Fall "Essensmarke": Gericht hebt fristlose Kündigung wegen 80 Cent aufArbeitnehmer wollte nicht planmäßig das Vermögen des Arbeitgebers schädigen

Die Kündigung eines Einkäufers, der von seiner ehemaligen Firma Erima wegen eines falsch verwendeten 80-Cent-Essensbons fristlos entlassen wurde, ist von dem Arbeitsgericht Reutlingen aufgehoben worden. Der Mann habe nicht planmäßig mit der Absicht gehandelt, das Vermögen des Arbeitgebers zu schädigen, so dass trotz einer erheblichen Pflicht­ver­letzung der Ausspruch einer Kündigung ohne vorherige Abmahnung unwirksam sei.

Der Arbeitgeber, ein Unternehmen der Textilindustrie, hat einem 35-jährigen Sachbearbeiter in der Abteilung Einkauf die außer­or­dentliche, hilfsweise ordentliche Kündigung ausgesprochen, nachdem dieser das Mittagessen seiner Lebensgefährtin unter Einlösung einer Essensmarke bezahlt hatte, die er sich zuvor von einem Arbeitskollegen erbeten hatte.

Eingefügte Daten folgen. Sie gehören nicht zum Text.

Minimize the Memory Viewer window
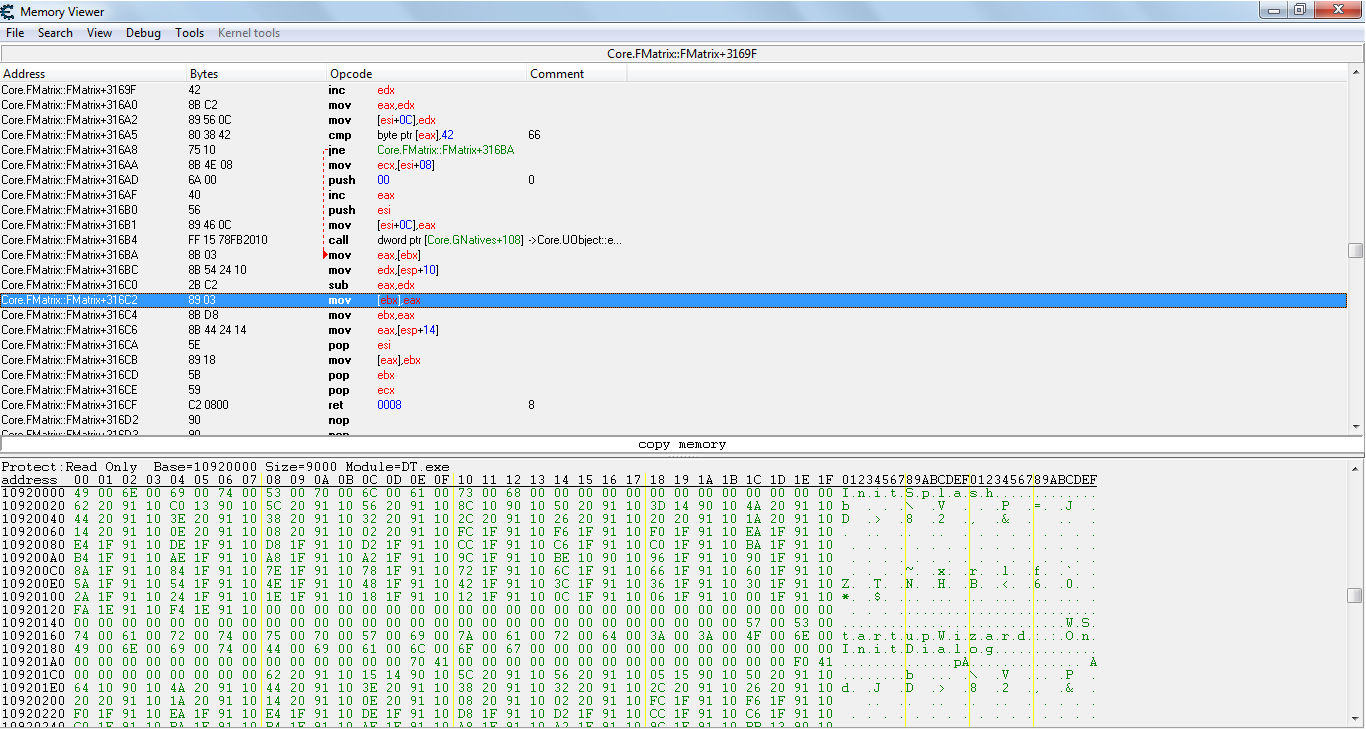 tap(1273, 10)
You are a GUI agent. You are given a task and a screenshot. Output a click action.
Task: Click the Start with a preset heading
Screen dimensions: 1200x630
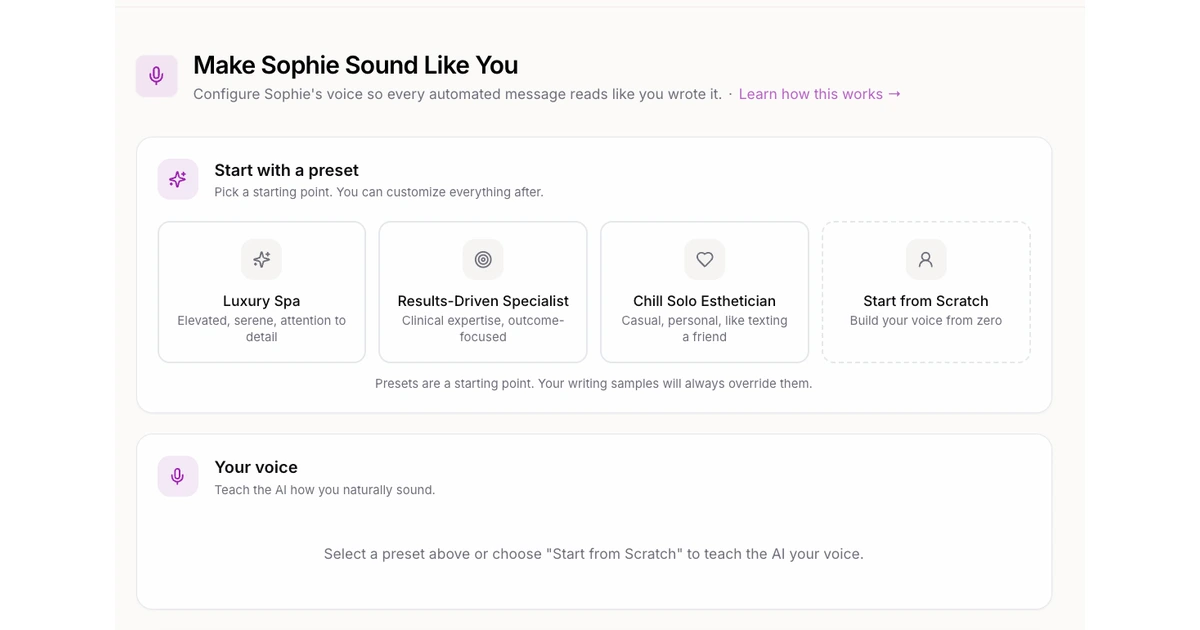pyautogui.click(x=286, y=170)
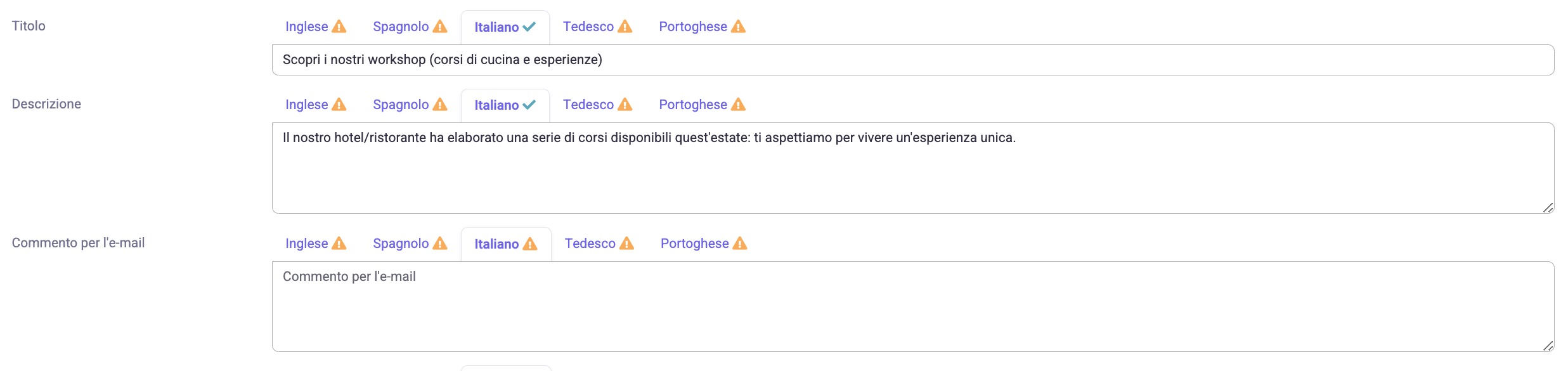Switch Descrizione to the Inglese tab
The height and width of the screenshot is (371, 1568).
316,105
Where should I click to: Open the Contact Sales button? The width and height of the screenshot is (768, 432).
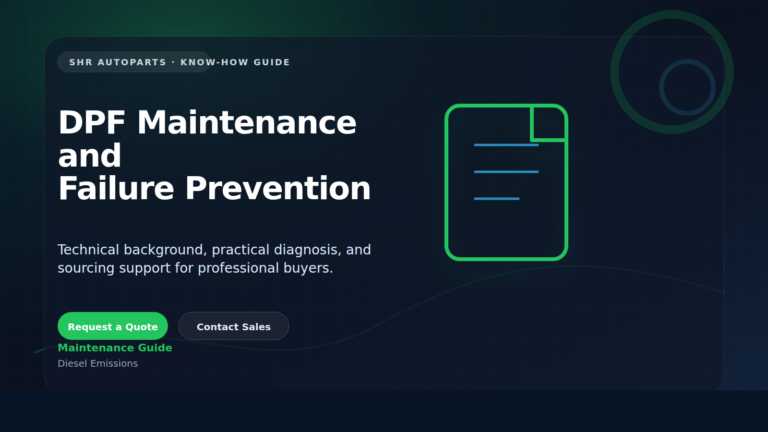[234, 326]
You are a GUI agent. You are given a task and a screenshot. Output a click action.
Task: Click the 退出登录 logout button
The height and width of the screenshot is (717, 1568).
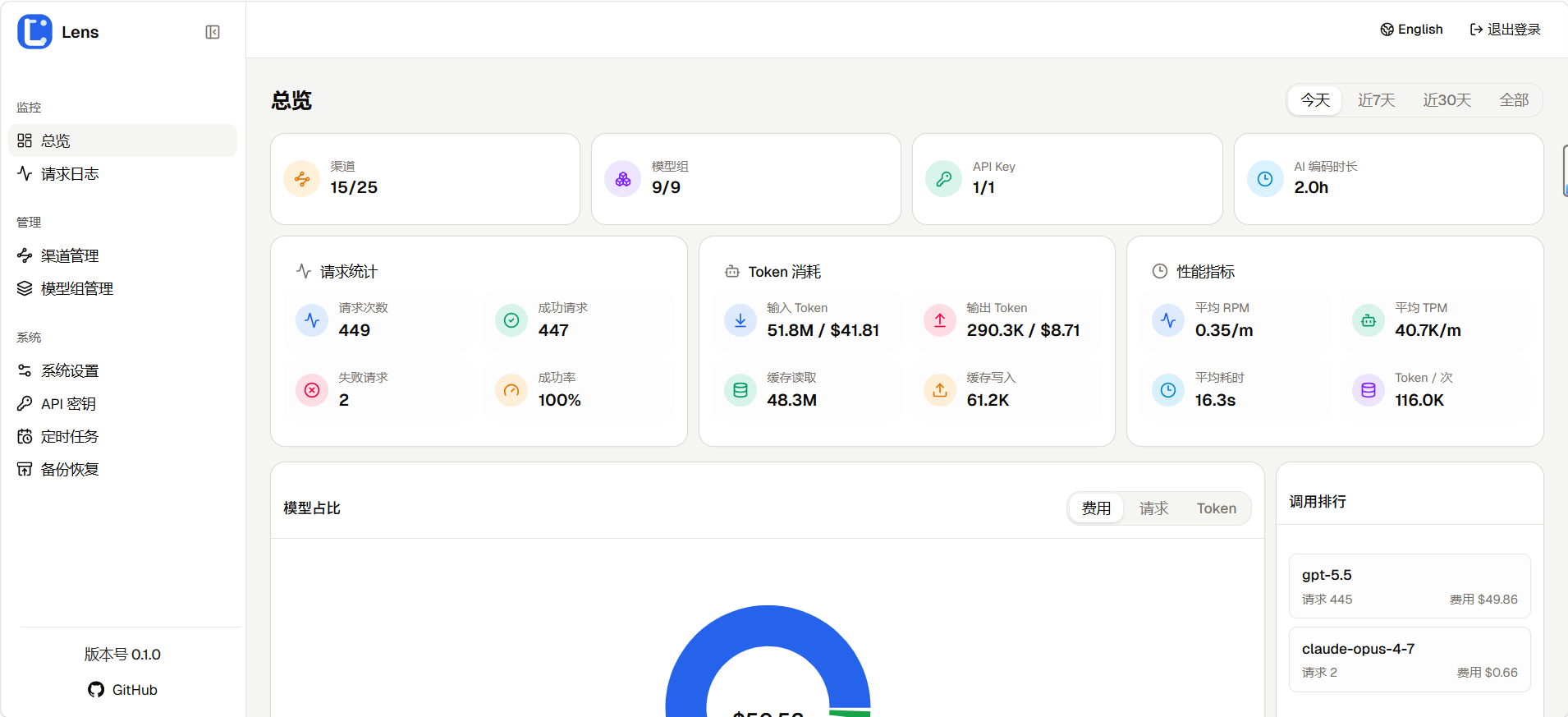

Arbeitnehmer löste Essensmarke eines Kollegen für die Bezahlung des Mittagessens seiner Lebensgefährtin ein

Den Arbeitnehmern des Unternehmens werden monatlich jeweils 15 Essensmarken zur Verfügung gestellt, die zum Erhalt eines Essens­zu­schusses von je ,80 EUR berechtigen. Die Essensmarken werden auf den Namen des jeweiligen Mitarbeiters ausgestellt und enthalten den Hinweis, dass pro Tag nur eine Essensmarke eingelöst werden kann und die Essensmarken nicht übertragbar sind. Der klagende Mitarbeiter löste an einem Tag eine auf seinen Namen ausgestellte Essensmarke für die Bezahlung seines Mittagessens und die auf den Namen des Arbeitskollegen ausgestellte Essensmarke für die Bezahlung des Mittagessens seiner Lebensgefährtin ein.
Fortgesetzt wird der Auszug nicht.